→ **To do**: In the records that follow, the lines from the one containing "[Share on Tumblr] (441, 1050)" to the one containing "Giftware (1301, 181)", inclusive, are to be given again exactly.

BEGIN Dataset content

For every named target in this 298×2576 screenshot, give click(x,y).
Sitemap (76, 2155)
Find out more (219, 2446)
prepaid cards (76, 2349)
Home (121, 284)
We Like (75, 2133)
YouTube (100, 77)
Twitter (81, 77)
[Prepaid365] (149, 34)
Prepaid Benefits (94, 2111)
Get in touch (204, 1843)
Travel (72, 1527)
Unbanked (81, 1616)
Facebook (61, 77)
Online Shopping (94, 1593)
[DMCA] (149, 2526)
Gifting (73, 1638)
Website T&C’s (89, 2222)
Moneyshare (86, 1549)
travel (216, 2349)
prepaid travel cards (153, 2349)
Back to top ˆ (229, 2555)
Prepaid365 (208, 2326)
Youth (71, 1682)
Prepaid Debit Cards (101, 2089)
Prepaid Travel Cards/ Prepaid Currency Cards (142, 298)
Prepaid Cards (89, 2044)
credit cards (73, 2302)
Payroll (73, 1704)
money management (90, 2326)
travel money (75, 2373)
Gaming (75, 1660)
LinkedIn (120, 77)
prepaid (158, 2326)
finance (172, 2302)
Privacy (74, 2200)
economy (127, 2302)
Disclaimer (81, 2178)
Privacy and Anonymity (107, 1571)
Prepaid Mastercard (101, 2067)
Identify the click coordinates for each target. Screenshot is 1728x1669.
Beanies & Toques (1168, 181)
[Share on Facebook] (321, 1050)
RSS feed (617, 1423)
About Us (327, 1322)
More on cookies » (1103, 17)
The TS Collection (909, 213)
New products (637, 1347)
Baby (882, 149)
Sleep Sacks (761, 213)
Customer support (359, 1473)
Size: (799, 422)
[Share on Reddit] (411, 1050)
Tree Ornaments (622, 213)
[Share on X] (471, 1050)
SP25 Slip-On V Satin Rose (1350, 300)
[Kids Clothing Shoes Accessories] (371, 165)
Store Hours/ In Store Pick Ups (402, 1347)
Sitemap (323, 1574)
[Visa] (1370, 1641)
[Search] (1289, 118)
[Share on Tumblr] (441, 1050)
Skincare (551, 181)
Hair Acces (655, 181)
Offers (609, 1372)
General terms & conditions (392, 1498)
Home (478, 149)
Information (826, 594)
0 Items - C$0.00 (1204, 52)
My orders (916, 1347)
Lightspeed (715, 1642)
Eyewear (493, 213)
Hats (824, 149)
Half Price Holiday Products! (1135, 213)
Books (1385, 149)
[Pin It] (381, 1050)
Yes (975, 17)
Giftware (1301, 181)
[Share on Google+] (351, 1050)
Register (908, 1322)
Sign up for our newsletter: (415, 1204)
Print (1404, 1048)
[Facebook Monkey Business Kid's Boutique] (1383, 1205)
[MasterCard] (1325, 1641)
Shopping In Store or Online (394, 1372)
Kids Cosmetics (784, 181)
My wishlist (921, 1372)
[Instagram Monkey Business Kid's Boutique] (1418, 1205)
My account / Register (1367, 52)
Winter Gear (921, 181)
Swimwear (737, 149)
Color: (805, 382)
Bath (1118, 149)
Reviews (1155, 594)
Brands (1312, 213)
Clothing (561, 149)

END Dataset content

→ **Expected output**:
[Share on Tumblr] (441, 1050)
Skincare (551, 181)
Hair Acces (655, 181)
Offers (609, 1372)
General terms & conditions (392, 1498)
Home (478, 149)
Information (826, 594)
0 Items - C$0.00 (1204, 52)
My orders (916, 1347)
Lightspeed (715, 1642)
Eyewear (493, 213)
Hats (824, 149)
Half Price Holiday Products! (1135, 213)
Books (1385, 149)
[Pin It] (381, 1050)
Yes (975, 17)
Giftware (1301, 181)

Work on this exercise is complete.